From the listing below, copy out each line in which the word "arrow" appears, leaving all other lines aside.

## start Input records

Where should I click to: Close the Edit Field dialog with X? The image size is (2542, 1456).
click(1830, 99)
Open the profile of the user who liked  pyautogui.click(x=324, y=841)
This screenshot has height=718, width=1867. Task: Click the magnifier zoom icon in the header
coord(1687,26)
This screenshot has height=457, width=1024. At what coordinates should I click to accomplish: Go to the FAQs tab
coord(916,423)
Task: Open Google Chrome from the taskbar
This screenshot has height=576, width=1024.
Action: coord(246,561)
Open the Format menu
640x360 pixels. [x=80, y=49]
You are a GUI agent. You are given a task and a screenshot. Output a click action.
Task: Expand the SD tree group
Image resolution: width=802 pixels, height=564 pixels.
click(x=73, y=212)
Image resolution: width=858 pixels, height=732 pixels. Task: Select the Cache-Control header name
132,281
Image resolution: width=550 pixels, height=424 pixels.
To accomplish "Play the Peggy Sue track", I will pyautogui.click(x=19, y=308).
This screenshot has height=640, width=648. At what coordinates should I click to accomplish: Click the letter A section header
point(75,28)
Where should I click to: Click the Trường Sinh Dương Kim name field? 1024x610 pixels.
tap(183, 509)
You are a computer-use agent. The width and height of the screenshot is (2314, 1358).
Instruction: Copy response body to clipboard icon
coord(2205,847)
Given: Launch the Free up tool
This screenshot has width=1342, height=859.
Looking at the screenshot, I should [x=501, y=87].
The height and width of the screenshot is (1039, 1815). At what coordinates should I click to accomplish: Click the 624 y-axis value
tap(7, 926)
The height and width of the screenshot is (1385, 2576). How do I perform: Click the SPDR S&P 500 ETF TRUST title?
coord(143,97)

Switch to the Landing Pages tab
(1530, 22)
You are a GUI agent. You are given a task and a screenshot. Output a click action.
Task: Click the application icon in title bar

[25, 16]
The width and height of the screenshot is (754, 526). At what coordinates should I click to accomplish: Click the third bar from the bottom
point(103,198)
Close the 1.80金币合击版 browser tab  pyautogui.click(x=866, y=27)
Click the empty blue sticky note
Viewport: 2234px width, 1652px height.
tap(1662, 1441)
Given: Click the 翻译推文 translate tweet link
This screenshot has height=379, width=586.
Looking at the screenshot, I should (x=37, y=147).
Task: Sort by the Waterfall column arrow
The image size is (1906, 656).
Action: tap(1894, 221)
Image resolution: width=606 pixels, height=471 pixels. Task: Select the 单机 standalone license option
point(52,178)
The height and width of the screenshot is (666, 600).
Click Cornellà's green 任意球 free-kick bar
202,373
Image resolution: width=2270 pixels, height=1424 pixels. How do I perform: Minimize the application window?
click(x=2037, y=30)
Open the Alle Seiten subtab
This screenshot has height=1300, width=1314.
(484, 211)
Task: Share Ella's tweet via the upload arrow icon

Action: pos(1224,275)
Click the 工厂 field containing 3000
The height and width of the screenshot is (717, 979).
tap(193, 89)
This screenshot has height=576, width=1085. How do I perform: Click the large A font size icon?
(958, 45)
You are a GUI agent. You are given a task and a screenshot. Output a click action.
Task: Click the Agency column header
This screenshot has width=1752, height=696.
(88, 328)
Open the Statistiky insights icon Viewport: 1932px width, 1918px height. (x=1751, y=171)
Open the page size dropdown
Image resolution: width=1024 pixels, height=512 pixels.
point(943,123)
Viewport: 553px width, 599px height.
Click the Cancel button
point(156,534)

## end Input records

→ Response to the task:
Task: Sort by the Waterfall column arrow
Task: Share Ella's tweet via the upload arrow icon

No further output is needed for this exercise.